WODdoc Episode 78 Project365: Muscle-Up Mobility Bar Stretch

I actually wanted to add this in yesterday but the video was getting to long. Again, we are talking about improving your muscle-up by improving your mobility. This stretch should be tacked onto yesterday’s episode where we mashed the humeral insertion of the pec, hit the coracobrachialis, and mashed some lat. All this with the intent of improving the bottom position of our dip and reducing the stress on the shoulder.

There are two positions for todays stretch. First position is performed with the palms up toward the sky. Palms up slacks the biceps and gives us a better stretch on the anterior deltoid, coracobrachialis, pec, and shoulder capsule.

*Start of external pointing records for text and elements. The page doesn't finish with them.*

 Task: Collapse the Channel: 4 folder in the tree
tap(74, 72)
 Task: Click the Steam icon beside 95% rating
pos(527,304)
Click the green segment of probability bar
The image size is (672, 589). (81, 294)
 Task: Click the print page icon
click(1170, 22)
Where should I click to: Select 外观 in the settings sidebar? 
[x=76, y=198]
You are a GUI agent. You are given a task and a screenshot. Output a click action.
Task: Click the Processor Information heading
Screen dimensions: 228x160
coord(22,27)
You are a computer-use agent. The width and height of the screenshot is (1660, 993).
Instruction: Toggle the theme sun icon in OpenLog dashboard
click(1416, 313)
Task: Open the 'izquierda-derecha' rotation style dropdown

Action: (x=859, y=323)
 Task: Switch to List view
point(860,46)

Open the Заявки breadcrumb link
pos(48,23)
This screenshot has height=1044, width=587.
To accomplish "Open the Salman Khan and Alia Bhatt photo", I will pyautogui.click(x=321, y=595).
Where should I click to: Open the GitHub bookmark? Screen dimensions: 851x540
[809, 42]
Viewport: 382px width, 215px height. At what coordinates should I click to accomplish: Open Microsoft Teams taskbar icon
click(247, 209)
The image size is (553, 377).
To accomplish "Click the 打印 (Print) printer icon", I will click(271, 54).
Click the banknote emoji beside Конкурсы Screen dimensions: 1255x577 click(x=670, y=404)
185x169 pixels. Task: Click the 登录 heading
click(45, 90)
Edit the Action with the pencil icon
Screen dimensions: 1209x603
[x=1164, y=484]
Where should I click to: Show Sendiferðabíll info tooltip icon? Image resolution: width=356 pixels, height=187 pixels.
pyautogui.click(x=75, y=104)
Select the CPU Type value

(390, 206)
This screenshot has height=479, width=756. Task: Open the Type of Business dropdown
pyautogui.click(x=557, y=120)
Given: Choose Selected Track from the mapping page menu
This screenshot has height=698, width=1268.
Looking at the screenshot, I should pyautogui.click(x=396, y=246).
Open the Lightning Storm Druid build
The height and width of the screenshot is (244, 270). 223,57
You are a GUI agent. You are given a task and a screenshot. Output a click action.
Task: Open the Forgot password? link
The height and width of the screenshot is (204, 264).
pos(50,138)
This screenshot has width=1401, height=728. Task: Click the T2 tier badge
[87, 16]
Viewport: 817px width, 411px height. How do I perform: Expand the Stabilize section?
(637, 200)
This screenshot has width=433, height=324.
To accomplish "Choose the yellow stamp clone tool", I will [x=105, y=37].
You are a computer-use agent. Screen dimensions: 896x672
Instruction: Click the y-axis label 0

The second position is palms down.  Palms down really emphasizes the stretch on the biceps but you still get a fare amount on the above mentioned structures.

In both positions it is imperative that we keep tension in our back and squeeze our shoulders back and down (military position).  Allowing anterior dumping is bad and will hurt our shoulder!

To increase stretch intensity move your hands closer together.

Today’s WODdocket:

1. Test Bottom Dip Position

2. Muscle mash as shown yesterday on one shoulder only (pec, coraco, lat)

3. Stretch both positions are shown in today’s episode

4. Re-test bottom position of dip… Compare mash shoulder vs unmashed

5. Mash unmashed shoulder and re-test dip bottom position.